#### [Records drawn from a dataset]
-- start --
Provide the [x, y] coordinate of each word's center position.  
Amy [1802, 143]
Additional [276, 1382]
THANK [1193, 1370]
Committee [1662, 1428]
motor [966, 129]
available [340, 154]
-- end --
#### [Task instructions]
Return each line of the records above verbatim, making no alterations of any kind.

#### [Output for this exercise]
Provide the [x, y] coordinate of each word's center position.  
Amy [1802, 143]
Additional [276, 1382]
THANK [1193, 1370]
Committee [1662, 1428]
motor [966, 129]
available [340, 154]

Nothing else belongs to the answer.